After that night, after my very familiar fair share of extreme anger, extreme denial, and extreme depression, she consistently messaged me/contacted me to talk, only for it end up for me begging her to come back and her yelling at me for somehow hurting her. After awhile of this, of me trying to win her back, I started the no contact rule. She would not have this and kept on explaining to me how I was hurting her and how she did not deserve to be thrown out of my life, and begged for me to talk to her and be friends. I gave in and tried it, I couldnt do it, went NC AGAIN, and then the same deal happened where she endlessly contacted me to talk to her as if nothing happened between us. And to this day, almost 4 weeks later, I am still in contact.

During the night of the breakup, her brother has messaged me numerous times to leave her alone. I ignored the first few msges because I honestly did not want to take her , but he also insisted on talking to me, so I did. He basically told me to off, and I did. Since then, he has gone as far as posting stuff on my facebook wall to ridicule me among a slew of other things, all of which I ignore.

Also, when school started (I was still NC), my ex was in almost 4 of my classes. I ignored her for 2 days, ignored looking at her, talking to her, acknowledging her, and ignored her countless texts/calls/IMs. Until she came up to my in school and told me she still loved me, missed me, and I was the only one she wanted to date, but she doesnt want a relationship. A week of just talking like we were dating flies by and we somehow agree on a "friends with benefits" situation. I do it, hoping she;ll come back. We have gone on numerous dates and have gotten physical numerous times also.

 

 

^ I copied and pasted that from another thread I posted like a month ago, but thats just for some background. But now, for the past month or so, we have been talking and going through the same phases almost weekly. In the beginning of any given week, we'd be together as if nothing ever happened, she'd hold my hand, i'd hold hers, get intimate, and say "I love you" as if we meant it. Usually by thurs/friday, she'd start to become distant and unresponsive. I would ask her whats wrong and she'd almost always go back to the idea of being "friends" because we never officially stated we are back together. We would argue to some extent and often times one of us would ignore eachother for the weekend. And it would almost always be me who would crack and convince her I want to be her friend and she would reluctantly agree to try. This happened almost 4/5 times and each time she came back to me, it was as if we were never apart but then reality hits when she becomes distant.

 

Most recently, it seems like the end. Last friday we hooked up, and that same night, I texted her and told her I loved her. She said "mutual," and for the rest of the night, barely said anything to me until finally she outright said she just wanted to be friends.

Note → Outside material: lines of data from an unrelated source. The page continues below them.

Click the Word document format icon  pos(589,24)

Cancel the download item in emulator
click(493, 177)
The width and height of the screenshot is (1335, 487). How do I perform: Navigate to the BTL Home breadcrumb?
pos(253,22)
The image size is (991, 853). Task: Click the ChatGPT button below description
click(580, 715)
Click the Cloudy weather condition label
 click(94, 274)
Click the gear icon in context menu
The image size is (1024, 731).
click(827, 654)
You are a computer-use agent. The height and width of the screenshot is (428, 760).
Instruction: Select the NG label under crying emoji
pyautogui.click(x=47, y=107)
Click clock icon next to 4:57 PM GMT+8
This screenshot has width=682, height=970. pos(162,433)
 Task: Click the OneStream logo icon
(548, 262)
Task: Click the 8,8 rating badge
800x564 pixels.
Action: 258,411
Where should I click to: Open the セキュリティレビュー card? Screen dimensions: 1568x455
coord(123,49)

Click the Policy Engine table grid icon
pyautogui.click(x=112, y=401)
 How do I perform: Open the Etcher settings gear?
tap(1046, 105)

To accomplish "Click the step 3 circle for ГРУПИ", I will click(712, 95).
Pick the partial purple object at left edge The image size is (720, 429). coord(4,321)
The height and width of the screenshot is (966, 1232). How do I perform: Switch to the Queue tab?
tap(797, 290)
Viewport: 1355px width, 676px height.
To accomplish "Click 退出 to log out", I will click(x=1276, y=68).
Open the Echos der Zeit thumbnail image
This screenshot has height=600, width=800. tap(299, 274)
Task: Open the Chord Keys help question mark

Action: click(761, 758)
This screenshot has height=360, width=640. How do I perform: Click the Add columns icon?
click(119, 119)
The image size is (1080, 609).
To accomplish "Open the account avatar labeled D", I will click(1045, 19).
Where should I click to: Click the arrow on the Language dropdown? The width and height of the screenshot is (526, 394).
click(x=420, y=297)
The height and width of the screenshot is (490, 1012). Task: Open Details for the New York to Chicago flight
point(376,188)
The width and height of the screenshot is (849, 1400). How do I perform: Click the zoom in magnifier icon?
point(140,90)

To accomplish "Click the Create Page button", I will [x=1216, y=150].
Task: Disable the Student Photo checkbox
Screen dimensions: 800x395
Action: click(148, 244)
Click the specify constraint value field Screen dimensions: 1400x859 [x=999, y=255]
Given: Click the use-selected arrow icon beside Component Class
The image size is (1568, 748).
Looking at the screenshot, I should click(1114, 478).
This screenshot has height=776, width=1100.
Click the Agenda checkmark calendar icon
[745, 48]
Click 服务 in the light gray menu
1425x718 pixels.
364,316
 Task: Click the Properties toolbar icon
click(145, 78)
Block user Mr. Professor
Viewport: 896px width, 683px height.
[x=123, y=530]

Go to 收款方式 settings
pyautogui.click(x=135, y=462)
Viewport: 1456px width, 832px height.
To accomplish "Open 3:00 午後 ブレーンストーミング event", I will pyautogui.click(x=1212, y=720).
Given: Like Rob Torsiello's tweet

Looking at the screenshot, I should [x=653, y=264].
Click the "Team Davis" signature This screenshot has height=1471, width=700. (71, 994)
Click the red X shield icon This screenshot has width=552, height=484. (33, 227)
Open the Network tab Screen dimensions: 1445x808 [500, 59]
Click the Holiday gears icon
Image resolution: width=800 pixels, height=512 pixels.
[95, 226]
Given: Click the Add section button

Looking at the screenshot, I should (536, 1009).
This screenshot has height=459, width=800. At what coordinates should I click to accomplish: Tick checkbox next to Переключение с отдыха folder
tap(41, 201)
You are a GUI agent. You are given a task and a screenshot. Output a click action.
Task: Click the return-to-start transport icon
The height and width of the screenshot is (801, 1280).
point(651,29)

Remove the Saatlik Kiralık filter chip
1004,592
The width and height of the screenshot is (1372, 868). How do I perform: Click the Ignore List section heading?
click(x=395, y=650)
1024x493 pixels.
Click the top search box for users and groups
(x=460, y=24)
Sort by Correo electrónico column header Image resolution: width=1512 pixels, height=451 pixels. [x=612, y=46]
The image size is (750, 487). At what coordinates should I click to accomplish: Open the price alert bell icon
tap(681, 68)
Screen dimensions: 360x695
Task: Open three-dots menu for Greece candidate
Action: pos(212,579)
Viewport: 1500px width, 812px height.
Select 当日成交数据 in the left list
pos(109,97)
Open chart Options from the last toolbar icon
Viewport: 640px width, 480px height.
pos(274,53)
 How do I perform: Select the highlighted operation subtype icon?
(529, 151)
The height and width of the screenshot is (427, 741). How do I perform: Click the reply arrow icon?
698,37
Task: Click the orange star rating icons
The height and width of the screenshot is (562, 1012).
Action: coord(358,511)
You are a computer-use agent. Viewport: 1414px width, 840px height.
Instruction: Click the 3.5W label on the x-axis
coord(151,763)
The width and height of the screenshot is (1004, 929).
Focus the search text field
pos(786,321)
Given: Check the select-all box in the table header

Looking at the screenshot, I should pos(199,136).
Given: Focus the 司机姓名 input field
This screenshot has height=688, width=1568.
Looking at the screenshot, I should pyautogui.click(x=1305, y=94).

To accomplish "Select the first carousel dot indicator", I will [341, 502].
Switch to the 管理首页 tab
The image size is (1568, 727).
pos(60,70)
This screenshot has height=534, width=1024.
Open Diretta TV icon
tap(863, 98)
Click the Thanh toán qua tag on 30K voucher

I was crushed once again and I initially said it would be difficult, but quickly took it back and said I would try. This week, the first day or two was just like the beginnings of any other week, we were so close and almost like a couple. The friends talk comes again wednesday and for this one time, it was civilized and she expressed everything to me for the first time. She said she was the happiest she has been in awhile because she was free and she had me.

 

I was crushed AGAIN, and we just stop talking that night with a simple goodbye I'll see you tommorow and nothing resolved.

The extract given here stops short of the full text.